Rather than follow a coherent judicial philosophy, the rightwing swings wildly from one theory of interpretation to another to suit their political agenda, not legal principles. 

While cases on guns strike down state’s rights and cases on abortion valorize them, there is one consistent underlying principle to the majority of decisions in the last two years.

A movement toward white Christian theocracy. 

Rather than follow a coherent judicial philosophy, the rightwing swings wildly from one theory of interpretation to another to suit their political agenda, not legal principles. 

This past term the Supreme Court overturned Roe v. Wade (removing federal protections for abortion), allowed state tuition to go to religions schools and ruled that a public school football coach had a right to pray on the school’s football field

While these cases are extreme and violate precedent, many cases in the court’s history have privileged Christianity. 

Christmas trees and other Christmas holiday decorations have been treated as “secular” celebrations of a national holiday. “Blue laws” that require businesses to be closed on Sunday are constitutional (they apparently somehow have a “secular” purpose because Christian practice is secular and neutral), but laws protecting the right to take off on the sabbath (you know for those pesky non-Christian people) are not. 

Time and again Christianity is treated as the default and therefore the protection of the practices as “secular” while other religious practices are treated as explicitly religious.

In the latest bad decision in a string of bad decisions issued this term, the rightwing ruled that a football coach, Joseph Kennedy, had a constitutional right to pray on the 50-yard line on a public school’s football field after the game. 

The coach didn’t just quietly pray for himself after the games. Students and others joined the prayers he publicly led. 

To side with Kennedy, Justice Gorsuch claimed he wasn’t acting in his role as a coach when he prayed postgame. 

However, if he wasn’t acting as the coach why was he even praying on the 50-yard line after the games? 

Additionally, whether students joined or not could very possibly affect the students’ relationship with their coach. So the actions necessarily relate to his professional role. 

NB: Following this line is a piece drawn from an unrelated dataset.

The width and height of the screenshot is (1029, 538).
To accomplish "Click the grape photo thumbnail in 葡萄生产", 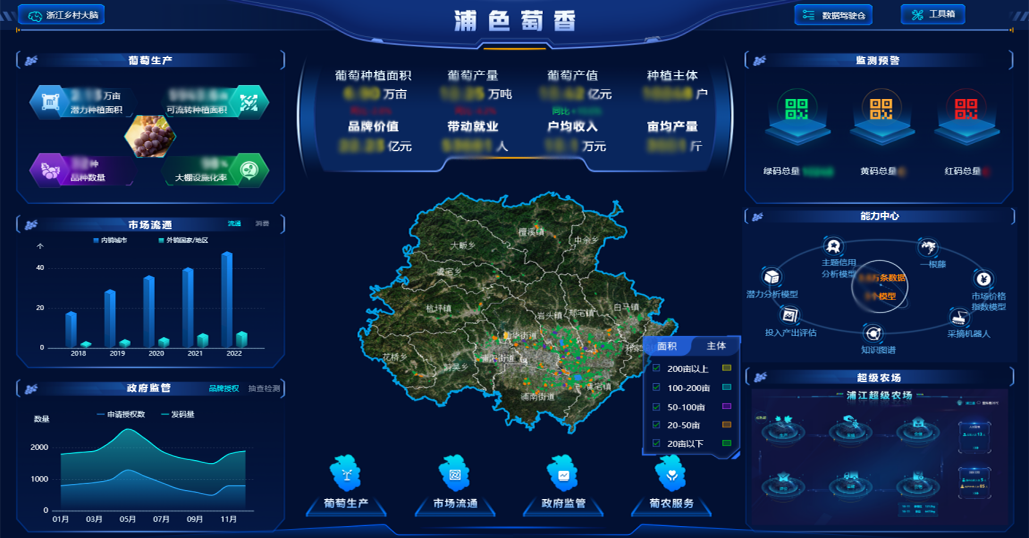I will pos(149,136).

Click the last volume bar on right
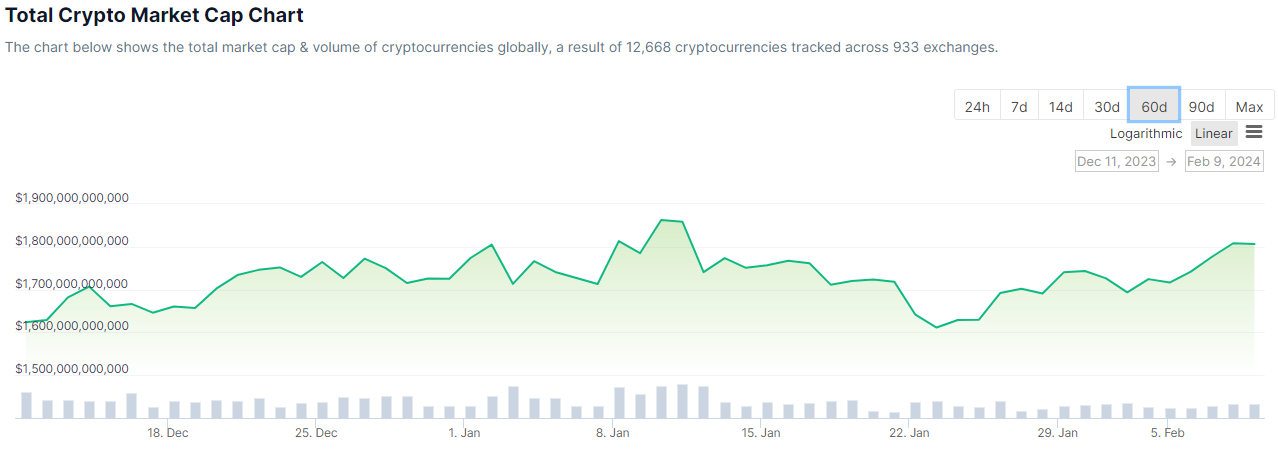pyautogui.click(x=1254, y=411)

Gorsuch argued that students not only wouldn’t feel pressured to join the prayers but that “learning how to tolerate speech or prayer of all kinds is ‘part of learning how to live in a pluralistic society,’ a trait of character essential to ‘a tolerant citizenry.’” (Clearly something Justice Gorsuch thinks only needs to be learned by non-Christians and marginalized groups.)

To come to this decision, the court had to ignore precedent about the Establishment Clause in the First Amendment that prohibits the state from “establishing” a religion.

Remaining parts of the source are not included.